Record excerpts
↓

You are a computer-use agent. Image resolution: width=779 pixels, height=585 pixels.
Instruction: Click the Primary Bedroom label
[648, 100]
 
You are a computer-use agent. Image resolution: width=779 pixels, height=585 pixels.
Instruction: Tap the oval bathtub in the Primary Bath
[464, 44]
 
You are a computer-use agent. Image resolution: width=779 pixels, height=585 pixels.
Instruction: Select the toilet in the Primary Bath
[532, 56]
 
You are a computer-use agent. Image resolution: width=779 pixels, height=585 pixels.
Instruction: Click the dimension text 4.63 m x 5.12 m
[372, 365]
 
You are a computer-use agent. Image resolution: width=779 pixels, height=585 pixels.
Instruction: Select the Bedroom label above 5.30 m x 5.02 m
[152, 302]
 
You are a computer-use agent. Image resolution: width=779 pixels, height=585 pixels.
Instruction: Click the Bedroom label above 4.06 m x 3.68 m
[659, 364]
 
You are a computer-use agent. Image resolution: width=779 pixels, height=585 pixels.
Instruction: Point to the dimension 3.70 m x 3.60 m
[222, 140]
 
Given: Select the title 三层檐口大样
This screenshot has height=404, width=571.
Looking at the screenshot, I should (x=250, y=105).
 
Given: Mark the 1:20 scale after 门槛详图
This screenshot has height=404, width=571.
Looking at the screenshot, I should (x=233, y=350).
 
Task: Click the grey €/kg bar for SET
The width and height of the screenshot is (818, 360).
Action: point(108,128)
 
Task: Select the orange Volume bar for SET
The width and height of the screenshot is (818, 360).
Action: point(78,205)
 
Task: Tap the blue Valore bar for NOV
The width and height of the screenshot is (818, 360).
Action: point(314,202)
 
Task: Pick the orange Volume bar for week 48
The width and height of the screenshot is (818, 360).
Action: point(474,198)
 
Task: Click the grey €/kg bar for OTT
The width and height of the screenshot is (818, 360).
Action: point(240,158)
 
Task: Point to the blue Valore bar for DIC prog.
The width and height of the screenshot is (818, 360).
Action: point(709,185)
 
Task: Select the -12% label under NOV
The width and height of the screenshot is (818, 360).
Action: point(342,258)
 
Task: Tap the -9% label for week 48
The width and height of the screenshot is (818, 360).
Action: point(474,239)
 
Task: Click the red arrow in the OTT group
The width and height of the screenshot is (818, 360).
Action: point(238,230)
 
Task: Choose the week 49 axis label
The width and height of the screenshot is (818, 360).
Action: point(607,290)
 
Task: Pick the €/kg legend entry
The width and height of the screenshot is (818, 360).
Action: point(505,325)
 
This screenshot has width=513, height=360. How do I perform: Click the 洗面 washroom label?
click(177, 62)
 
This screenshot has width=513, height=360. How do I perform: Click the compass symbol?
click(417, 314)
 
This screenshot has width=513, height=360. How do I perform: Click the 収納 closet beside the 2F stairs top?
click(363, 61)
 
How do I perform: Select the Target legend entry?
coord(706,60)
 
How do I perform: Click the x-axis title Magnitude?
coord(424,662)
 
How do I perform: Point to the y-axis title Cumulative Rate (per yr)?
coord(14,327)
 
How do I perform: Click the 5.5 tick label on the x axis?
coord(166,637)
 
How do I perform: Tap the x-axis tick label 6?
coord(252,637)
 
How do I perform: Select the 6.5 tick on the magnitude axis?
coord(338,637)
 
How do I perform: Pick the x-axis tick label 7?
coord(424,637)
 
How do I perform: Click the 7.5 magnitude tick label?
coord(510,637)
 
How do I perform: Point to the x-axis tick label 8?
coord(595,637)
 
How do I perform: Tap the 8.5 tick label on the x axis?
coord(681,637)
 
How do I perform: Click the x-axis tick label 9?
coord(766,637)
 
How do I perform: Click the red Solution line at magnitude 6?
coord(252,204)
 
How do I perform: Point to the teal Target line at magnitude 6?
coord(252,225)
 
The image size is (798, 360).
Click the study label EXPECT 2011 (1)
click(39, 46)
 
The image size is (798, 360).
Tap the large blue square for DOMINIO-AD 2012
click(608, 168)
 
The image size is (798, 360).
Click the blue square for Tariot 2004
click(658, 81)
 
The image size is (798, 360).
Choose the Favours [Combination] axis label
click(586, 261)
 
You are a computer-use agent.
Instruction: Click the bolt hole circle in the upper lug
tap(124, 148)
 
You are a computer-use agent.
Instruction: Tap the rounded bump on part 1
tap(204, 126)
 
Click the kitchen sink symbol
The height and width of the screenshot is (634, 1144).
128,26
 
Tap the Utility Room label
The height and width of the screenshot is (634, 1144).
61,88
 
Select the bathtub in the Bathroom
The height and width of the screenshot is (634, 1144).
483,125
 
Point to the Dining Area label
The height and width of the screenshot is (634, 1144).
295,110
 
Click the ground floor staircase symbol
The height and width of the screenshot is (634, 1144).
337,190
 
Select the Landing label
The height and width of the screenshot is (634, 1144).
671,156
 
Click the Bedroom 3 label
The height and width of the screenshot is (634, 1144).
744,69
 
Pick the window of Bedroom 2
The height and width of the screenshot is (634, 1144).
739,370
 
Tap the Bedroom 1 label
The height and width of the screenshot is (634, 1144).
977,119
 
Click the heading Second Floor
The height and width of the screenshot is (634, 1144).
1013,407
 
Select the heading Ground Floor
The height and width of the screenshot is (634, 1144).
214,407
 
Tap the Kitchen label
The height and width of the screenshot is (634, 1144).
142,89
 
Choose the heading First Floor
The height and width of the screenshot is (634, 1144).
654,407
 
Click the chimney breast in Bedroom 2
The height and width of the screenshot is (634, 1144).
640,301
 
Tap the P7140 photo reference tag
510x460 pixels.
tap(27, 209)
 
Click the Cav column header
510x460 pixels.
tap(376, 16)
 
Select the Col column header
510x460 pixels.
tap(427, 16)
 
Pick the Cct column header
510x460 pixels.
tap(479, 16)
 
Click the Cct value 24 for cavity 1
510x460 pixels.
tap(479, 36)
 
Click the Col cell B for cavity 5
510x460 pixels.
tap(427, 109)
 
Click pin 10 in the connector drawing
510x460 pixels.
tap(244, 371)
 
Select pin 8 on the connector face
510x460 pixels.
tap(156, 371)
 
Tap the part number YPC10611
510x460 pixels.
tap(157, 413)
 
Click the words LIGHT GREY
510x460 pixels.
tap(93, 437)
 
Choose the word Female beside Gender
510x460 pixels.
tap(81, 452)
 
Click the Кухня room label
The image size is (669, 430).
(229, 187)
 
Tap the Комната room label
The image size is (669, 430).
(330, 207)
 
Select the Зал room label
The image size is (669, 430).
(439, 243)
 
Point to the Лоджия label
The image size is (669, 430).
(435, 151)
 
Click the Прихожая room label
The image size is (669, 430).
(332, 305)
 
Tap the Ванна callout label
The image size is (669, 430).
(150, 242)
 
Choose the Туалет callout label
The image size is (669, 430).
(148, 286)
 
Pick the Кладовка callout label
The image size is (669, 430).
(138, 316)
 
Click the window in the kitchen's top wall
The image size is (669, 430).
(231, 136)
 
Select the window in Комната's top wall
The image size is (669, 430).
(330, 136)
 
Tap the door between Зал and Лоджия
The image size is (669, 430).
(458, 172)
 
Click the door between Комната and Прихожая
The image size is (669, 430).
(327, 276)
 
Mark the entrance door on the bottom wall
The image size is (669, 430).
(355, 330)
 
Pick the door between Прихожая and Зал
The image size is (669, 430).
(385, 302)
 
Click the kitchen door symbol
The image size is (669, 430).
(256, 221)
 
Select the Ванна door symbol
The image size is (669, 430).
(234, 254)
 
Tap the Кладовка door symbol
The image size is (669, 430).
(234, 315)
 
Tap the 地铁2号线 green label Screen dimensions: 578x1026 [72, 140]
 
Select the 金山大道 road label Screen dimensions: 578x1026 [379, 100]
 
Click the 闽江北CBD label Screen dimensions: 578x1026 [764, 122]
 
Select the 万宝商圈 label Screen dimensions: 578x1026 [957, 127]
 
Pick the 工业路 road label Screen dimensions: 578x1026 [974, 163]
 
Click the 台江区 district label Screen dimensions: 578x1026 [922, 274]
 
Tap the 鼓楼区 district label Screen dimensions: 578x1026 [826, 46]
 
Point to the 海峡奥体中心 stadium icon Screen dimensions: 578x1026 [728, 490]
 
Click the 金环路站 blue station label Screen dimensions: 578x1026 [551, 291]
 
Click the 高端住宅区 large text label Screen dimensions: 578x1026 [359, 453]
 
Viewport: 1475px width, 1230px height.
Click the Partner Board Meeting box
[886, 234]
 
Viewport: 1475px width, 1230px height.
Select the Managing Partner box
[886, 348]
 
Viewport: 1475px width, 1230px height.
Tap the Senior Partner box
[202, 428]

↑

Count the lines in the entries above that contain the string "entry", matching case exactly. Reply with the number alone.

2